The last question is most compelling. Can she?
Most mothers know the sound of their own child's cry from the moment of birth. Does this sort of attunement last through time? Logic suggests that as a child's dependency decreases, so does the acuteness of a mother's instinctive responses. But experience tells us that the mother-child bond does not diminish with time. Every dead soldier is still his mother's baby.
Would a mother recognize her son's cry for help on a recording? It is possible to believe so, while also possible not to believe so. Zimmerman's father testified that the voice belonged to his son.
Recordings often distort voices; other noises interfere. Further complicating are the unconscious desires or needs of the listener. A mother needs to believe that whatever harm came to her son was not his fault.

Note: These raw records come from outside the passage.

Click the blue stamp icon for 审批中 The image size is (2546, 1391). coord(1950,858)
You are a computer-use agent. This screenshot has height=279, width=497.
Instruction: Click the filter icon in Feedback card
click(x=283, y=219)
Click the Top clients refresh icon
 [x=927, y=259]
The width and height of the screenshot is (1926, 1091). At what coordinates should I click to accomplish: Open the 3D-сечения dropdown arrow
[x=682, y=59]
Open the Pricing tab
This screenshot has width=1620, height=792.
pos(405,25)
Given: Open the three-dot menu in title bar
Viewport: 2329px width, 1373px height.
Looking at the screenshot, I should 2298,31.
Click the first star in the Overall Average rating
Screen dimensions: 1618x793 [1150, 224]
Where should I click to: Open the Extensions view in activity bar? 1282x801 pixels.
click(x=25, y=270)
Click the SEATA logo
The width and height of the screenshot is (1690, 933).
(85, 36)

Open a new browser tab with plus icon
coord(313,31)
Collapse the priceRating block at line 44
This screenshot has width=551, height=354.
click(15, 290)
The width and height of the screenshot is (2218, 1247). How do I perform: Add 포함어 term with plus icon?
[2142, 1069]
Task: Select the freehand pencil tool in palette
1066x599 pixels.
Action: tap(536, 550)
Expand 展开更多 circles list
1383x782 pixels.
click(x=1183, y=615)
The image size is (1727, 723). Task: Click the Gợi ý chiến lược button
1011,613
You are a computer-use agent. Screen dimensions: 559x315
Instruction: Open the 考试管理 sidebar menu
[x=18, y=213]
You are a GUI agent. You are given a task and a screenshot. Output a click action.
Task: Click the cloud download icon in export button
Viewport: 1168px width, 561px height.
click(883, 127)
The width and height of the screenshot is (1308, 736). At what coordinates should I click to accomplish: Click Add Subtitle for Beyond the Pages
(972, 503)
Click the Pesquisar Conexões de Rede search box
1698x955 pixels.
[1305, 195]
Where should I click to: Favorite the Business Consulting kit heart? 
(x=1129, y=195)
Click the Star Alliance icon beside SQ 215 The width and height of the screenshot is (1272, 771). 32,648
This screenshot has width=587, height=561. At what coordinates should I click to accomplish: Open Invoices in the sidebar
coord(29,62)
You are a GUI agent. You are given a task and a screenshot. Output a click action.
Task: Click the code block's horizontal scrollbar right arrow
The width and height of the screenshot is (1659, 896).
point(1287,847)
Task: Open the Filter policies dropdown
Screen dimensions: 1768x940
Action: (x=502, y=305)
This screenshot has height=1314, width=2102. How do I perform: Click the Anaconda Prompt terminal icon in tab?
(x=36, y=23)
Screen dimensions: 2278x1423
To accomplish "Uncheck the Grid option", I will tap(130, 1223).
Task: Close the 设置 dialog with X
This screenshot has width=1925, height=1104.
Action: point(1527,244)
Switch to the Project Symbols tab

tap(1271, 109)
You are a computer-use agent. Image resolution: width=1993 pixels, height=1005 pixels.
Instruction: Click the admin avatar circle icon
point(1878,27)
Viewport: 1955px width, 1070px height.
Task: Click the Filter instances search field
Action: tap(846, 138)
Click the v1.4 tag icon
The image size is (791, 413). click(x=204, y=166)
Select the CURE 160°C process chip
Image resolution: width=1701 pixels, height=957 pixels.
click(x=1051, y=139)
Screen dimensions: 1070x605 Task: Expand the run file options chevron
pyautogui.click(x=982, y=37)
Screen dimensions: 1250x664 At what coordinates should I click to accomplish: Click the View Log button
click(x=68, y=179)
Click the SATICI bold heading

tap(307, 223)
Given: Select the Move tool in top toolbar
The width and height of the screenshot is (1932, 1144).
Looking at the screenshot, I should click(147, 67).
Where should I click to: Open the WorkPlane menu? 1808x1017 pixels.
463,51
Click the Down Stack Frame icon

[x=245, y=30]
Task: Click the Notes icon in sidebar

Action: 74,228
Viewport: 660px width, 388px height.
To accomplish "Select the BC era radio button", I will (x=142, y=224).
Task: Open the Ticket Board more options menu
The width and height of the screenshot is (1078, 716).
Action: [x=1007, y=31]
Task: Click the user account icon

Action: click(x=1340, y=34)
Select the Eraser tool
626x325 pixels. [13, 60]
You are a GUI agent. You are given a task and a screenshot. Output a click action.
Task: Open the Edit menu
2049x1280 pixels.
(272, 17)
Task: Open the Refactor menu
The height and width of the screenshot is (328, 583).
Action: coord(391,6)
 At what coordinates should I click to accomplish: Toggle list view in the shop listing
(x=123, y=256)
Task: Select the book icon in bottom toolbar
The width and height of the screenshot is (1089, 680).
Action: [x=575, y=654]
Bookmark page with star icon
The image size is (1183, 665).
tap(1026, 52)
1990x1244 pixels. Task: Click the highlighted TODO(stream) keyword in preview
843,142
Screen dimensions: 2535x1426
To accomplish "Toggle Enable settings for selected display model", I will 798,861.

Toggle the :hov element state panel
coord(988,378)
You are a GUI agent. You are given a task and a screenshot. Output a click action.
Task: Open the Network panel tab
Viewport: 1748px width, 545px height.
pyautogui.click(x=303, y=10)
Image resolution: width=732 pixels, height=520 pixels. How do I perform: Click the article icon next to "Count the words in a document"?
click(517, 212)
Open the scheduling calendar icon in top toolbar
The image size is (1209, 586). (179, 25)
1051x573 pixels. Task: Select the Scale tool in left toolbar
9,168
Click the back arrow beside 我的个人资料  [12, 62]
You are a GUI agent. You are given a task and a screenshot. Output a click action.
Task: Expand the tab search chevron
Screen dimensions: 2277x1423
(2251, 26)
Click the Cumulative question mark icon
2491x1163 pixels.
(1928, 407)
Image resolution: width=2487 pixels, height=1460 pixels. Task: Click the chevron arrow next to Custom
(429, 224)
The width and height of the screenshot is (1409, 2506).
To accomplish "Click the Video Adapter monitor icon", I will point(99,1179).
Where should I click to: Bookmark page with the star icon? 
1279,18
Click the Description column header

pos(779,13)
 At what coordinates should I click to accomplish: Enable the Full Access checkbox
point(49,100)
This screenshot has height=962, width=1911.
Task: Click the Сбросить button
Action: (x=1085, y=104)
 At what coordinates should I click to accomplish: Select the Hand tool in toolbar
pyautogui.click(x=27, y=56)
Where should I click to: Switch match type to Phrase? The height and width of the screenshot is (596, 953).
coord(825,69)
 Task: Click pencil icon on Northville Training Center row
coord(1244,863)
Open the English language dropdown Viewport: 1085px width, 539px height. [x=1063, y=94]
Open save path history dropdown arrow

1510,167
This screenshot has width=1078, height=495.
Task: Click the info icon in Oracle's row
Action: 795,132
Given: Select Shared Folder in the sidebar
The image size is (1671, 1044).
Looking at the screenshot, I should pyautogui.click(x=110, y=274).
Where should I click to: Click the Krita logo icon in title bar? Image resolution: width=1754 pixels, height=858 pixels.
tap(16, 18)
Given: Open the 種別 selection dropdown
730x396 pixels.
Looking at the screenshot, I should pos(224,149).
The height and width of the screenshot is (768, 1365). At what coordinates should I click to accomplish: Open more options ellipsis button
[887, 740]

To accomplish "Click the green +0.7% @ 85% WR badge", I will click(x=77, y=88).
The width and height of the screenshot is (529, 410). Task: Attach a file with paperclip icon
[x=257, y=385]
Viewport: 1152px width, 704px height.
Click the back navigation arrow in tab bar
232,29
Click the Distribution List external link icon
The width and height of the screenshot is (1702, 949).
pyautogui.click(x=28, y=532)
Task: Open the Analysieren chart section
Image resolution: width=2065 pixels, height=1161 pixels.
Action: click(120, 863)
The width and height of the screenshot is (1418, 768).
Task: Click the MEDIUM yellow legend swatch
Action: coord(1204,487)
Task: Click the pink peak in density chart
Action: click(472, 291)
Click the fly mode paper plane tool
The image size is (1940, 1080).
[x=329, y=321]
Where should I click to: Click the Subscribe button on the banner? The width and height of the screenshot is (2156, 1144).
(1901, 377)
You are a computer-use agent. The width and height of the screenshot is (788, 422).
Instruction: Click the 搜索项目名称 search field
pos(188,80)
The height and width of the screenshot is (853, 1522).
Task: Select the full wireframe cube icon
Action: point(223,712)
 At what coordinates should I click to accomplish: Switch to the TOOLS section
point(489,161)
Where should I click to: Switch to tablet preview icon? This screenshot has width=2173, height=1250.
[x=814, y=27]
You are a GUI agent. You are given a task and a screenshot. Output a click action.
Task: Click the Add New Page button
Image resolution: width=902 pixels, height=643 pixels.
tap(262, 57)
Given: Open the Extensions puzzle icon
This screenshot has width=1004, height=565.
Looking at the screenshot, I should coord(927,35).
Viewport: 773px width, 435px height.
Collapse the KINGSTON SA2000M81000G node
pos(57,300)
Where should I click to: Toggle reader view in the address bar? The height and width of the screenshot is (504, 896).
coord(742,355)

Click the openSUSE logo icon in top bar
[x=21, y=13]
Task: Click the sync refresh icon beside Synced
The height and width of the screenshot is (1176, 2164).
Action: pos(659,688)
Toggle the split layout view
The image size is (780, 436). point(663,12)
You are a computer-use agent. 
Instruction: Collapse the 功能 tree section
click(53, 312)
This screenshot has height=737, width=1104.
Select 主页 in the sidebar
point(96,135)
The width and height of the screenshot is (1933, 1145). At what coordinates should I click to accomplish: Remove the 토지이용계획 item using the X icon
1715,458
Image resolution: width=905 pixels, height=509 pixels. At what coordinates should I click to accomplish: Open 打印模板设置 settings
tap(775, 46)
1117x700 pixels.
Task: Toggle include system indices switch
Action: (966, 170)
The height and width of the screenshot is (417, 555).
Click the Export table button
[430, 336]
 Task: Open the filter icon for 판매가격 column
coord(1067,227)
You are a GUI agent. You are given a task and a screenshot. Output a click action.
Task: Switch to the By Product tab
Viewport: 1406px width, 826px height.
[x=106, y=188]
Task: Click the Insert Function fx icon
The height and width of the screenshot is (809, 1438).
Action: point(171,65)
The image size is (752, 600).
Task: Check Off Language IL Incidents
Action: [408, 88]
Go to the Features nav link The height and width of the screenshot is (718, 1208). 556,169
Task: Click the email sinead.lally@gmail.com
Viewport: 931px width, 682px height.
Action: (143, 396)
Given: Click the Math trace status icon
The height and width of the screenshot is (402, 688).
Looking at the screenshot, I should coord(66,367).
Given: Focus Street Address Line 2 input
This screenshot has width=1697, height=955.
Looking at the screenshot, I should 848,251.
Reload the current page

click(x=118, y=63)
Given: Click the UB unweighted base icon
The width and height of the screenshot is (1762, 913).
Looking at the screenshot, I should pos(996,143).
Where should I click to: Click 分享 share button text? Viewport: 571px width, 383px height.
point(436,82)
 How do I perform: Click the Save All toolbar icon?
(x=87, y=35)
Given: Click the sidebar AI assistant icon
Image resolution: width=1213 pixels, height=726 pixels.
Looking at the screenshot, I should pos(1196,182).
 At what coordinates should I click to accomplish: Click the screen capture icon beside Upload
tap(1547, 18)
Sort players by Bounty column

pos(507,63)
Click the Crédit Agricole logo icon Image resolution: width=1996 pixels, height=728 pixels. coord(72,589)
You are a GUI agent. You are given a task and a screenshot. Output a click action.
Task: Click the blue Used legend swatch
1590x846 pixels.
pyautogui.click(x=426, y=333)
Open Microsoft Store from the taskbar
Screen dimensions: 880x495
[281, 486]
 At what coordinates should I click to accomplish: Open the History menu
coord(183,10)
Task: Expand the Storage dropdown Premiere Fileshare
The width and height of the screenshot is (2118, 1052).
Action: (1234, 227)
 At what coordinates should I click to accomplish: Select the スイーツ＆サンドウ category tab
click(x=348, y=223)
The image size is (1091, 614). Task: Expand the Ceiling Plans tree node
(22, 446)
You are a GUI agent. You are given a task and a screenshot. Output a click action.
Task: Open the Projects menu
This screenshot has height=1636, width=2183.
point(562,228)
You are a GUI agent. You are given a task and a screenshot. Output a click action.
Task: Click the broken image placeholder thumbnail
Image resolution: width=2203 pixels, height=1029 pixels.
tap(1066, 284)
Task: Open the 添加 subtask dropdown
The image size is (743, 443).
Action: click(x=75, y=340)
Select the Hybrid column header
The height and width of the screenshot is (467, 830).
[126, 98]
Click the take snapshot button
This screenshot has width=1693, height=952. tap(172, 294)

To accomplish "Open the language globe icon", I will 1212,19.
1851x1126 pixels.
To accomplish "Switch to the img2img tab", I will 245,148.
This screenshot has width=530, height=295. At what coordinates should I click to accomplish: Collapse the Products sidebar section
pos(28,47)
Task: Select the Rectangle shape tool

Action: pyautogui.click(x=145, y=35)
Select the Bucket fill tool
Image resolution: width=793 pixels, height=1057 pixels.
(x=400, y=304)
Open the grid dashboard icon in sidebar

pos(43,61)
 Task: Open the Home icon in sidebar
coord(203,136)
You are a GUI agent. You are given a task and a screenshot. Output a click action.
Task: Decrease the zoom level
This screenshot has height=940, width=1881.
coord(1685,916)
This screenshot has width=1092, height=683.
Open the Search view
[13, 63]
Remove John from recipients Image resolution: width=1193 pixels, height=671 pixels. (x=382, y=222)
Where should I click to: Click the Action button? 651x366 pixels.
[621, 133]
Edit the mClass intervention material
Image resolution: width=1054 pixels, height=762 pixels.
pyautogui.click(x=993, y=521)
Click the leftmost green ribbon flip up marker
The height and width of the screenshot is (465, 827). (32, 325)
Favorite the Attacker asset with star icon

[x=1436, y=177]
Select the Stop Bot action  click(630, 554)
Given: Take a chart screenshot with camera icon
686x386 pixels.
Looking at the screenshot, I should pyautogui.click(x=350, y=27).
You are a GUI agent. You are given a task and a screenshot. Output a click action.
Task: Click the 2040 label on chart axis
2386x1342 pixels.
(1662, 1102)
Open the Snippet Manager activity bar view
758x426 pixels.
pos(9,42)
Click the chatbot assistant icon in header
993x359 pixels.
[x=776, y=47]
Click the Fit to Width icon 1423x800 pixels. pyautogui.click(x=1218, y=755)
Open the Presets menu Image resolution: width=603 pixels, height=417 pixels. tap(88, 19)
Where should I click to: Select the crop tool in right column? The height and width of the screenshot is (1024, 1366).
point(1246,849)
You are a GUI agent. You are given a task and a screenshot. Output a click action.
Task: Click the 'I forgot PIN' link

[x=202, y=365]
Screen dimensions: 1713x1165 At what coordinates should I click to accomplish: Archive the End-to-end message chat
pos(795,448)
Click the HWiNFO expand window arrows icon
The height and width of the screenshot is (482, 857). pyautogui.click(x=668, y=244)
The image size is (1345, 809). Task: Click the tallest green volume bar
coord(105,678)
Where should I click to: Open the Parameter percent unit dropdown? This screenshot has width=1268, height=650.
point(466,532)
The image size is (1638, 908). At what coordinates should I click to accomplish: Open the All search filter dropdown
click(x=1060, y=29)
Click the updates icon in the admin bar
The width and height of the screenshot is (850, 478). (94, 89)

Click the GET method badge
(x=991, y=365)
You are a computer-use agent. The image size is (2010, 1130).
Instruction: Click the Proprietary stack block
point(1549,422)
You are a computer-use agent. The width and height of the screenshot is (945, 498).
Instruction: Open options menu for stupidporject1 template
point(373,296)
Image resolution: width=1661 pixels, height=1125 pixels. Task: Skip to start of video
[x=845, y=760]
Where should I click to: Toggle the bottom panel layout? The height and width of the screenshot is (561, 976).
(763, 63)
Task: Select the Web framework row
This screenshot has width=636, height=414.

In fact, it was when defense attorney Mark O'Mara suggested that Fulton might have hoped to hear her son's voice that she uttered those five words and said, “I didn't hope for anything. I just simply listened to the tape.”
Trayvon Martin was undoubtedly a beloved son who didn't deserve to die. He was unarmed, on his way home from a convenience store. Did he attack George Zimmerman? Was Zimmerman so mortally afraid that he had no choice but to shoot the 158-pound Martin in the heart?
No one envies the terrible decision these jurors must make. Matters were made worse Friday when medical examiner Shiping Bao testified that Martin likely lived another one to 10 minutes and opined that he suffered and was in pain. Another pang.
Maternal instinct may not be a reliable witness, but in the absence of verifiable truth, she/it may prove to be the bullet through the heart of this case.